Voter Wauquiez en 2022 ? Un cauchemar pour beaucoup, notamment pour les juppéistes, y compris sans doute pour Valérie Pécresse. Dans un paysage politique en pleine recomposition, les représentants d’une droite modérée et pro-européenne répètent à qui veut l’entendre qu’ils souhaitent le succès de ce quinquennat. Globalement favorables à sa politique économique beaucoup se déclarent prêts à contribuer, à leur place de maire ou de président de région ou de département, à la réussite du gouvernement d’Edouard Philippe.

Or Wauquiez, lui, a choisi de tout miser sur l’échec de Macron, se tenant prêt à rafler la mise en 2022. Dans cette entreprise, il est ardemment soutenu par une arrière-garde Sarkozyste - Brice Hortefeux, Eric Ciotti et Nadine Morano - qui n’incarne pas tout à fait le renouveau. L’improbable binôme Virginie Calmels et Guillaume Peltier à qui devraient revenir les vice-présidences de LR, vaut à lui seul illustration de la stratégie Wauquiez : ces deux-là ne sont d’accord sur rien, mais ils ont en partage la même espérance de voir échouer le gouvernement.

«Je n'aime pas sa politique de l'agressivité»

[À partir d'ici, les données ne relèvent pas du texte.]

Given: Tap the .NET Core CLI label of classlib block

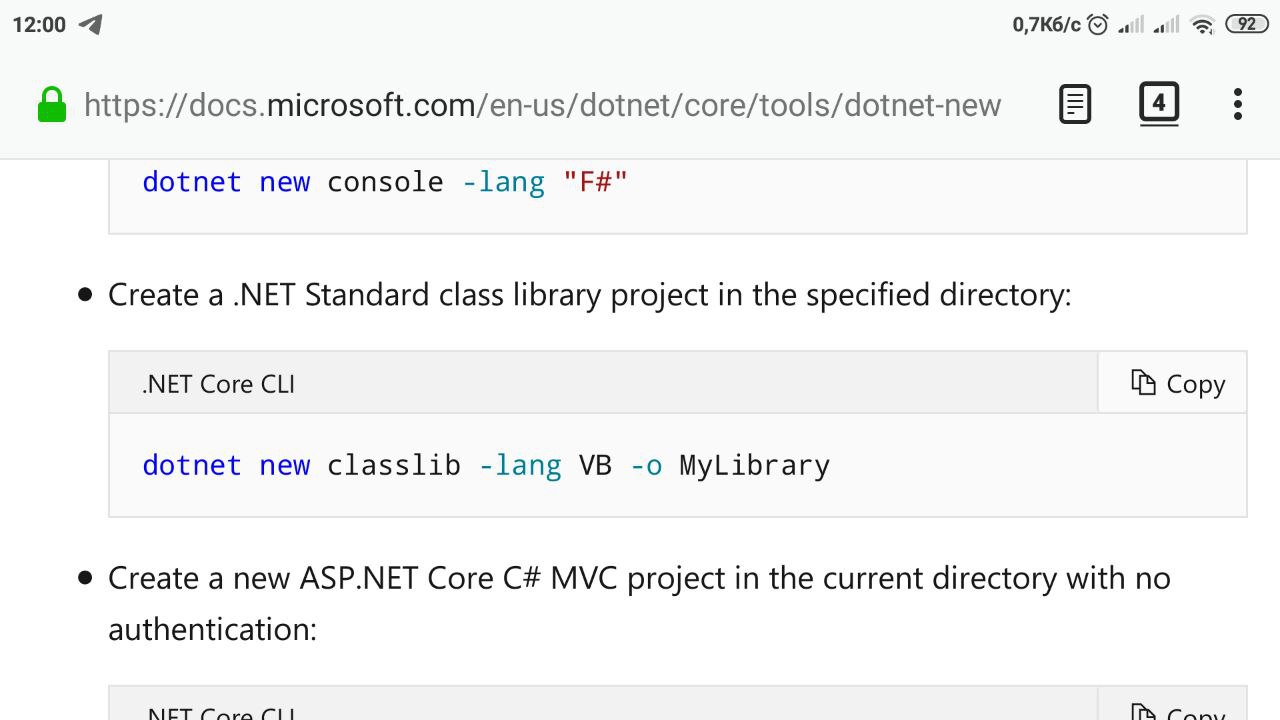Looking at the screenshot, I should tap(218, 384).
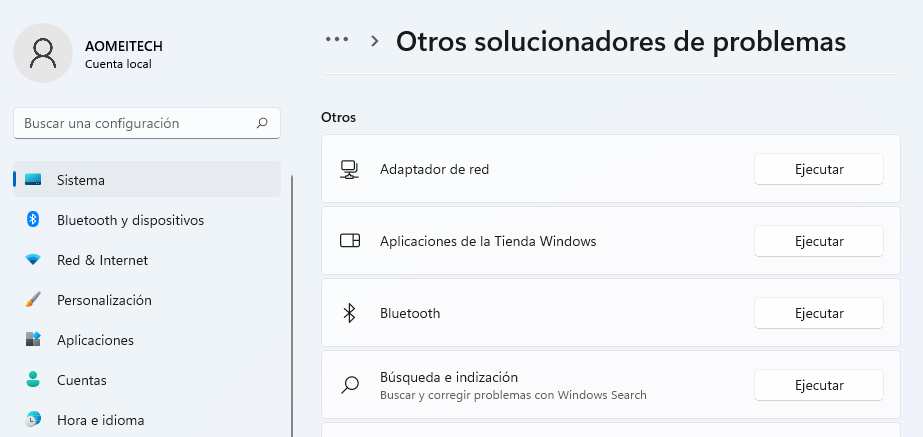Screen dimensions: 923x437
Task: Execute Búsqueda e indización troubleshooter
Action: [x=818, y=385]
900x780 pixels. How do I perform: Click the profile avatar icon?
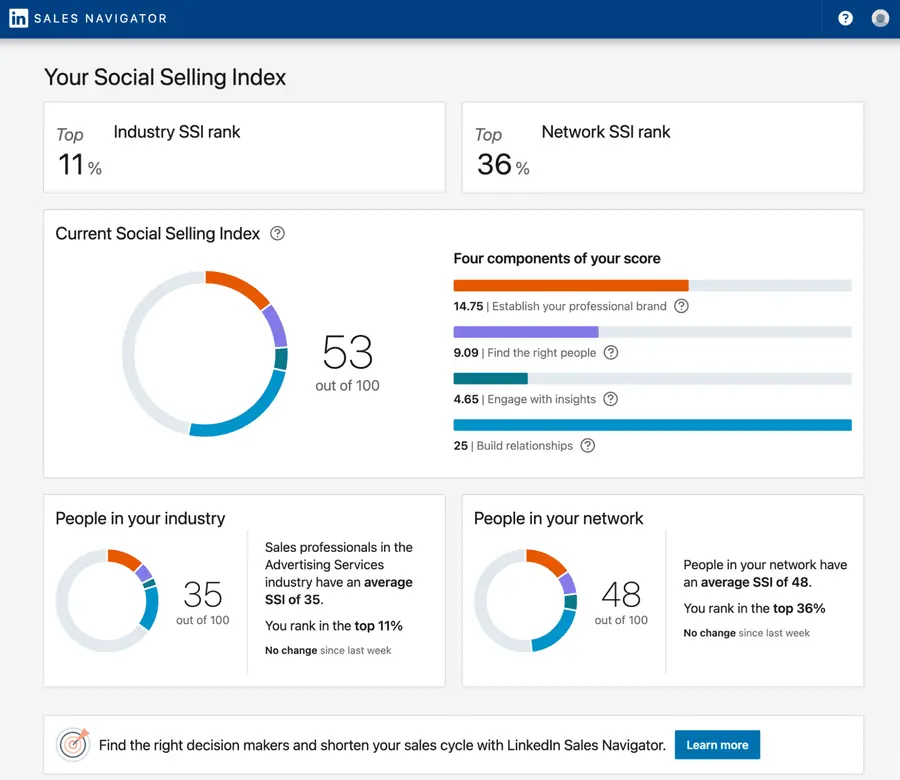pyautogui.click(x=881, y=18)
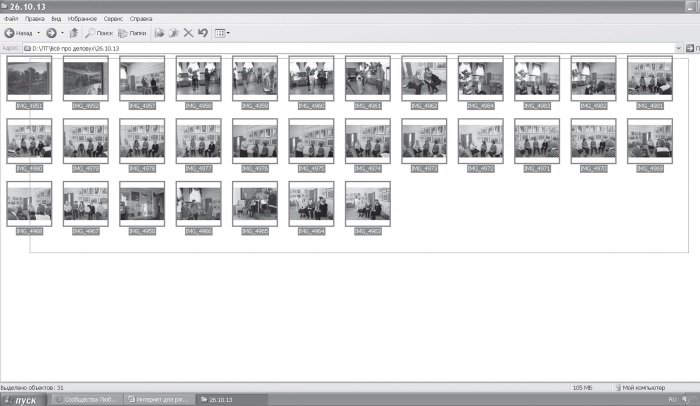Go up one folder level
Image resolution: width=700 pixels, height=406 pixels.
pyautogui.click(x=73, y=33)
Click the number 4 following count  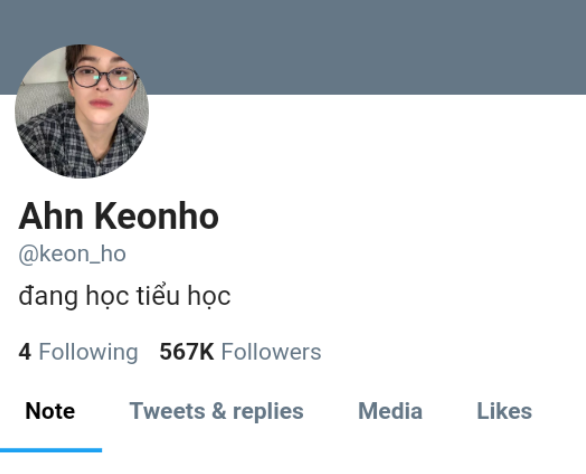tap(25, 352)
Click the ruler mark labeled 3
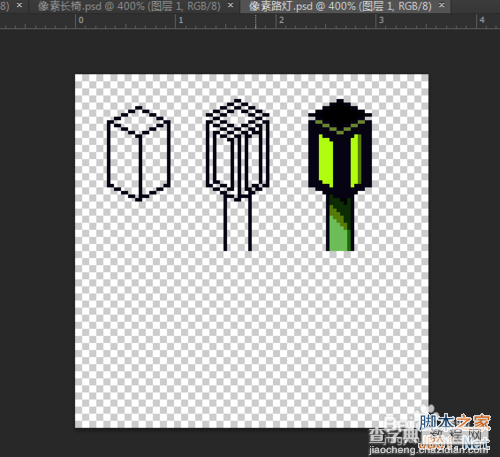500x457 pixels. (x=381, y=20)
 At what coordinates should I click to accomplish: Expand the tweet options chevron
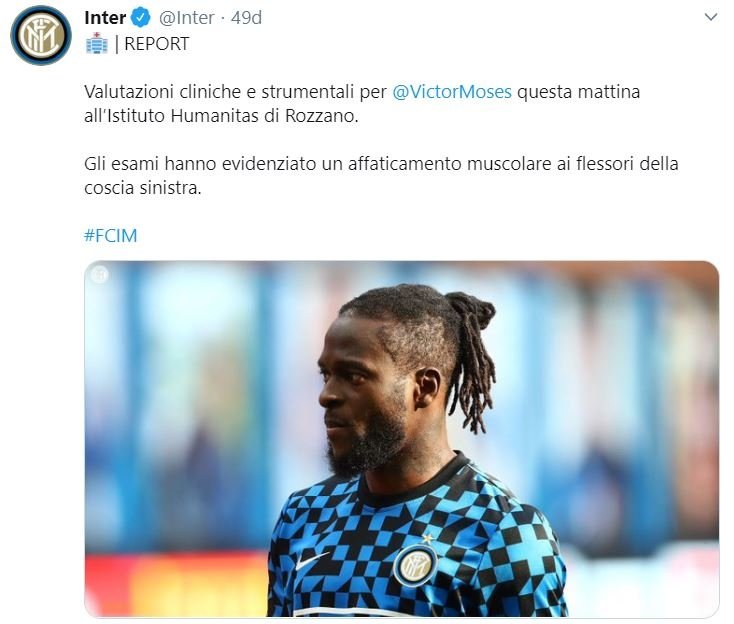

Xavier Bertrand en tire les conséquences. «Ce n'est pas une décision facile mais elle s'impose à moi», a-t-il expliqué sur le plateau de France 2. Il fait remonter la rupture au fameux bureau politique de l'entre-deux tour, quand le parti LR, sous l'impulsion de Wauquiez, a refusé d'appeler explicitement à voter Macron contre Le Pen. «Je n'aime pas sa politique de l'agressivité et des boucs émissaires», a ajouté Xavier Bertrand, en référence aux violentes attaques de Wauquiez contre Macron et à ses déclarations sur «le cancer de l'assistanat». Ex-numéro 1 de l'UMP, de 2008 à 2010, le président des Hauts-de-France a également pointé la «dérive» de son parti sur la question européenne. Les propositions pour une «refondation» de l'UE présentées par Macron en septembre dernier ont été clairement saluées par un grand nombre de dirigeants de la droite et du centre. Là encore, on voit mal comment ces derniers, Alain Juppé en tête, pourraient durablement cohabiter avec ceux qui misent sur l'échec de cette refondation, alors que l'élection de 2019 pour le renouvellement du parlement de l'UE est déjà dans toutes les têtes.

En attendant, Bertrand assure qu'il entend se consacrer exclusivement aux Hauts-de-France. «Mon parti, c'est ma région», a confié lundi ce très proche du ministre des Comptes publics Gérald Darmanin, récemment rallié au parti de Macron. Mais Bertrand a clairement laissé entendre, lundi soir, qu'il ne se désintéressait pas de la prochaine échéance présidentielle. «Celui qui vous dit qu'il sait ce qu'il fera dans quatre ans, méfiez-vous en!» a-t-il répondu alors qu'on l'interrogeait sur 2022.

Alain Juppé et Jean-Pierre Raffarin, les fondateurs de l'UMP, ont fait savoir qu'ils mettaient en observation Wauquiez, lequel a manifestement rayé le mot «centre» de son vocabulaire. Dominique Bussereau, président LR du conseil départemental de Charente-Maritime et président de l'Association des départements de France a déjà un pied dehors. Il explique qu'il prendra sa décision à Noël, «devant le sapin» et précise que s'il devait quitter les Républicains, ce serait pour rester, comme Xavier Bertrand, «un élu sans étiquette».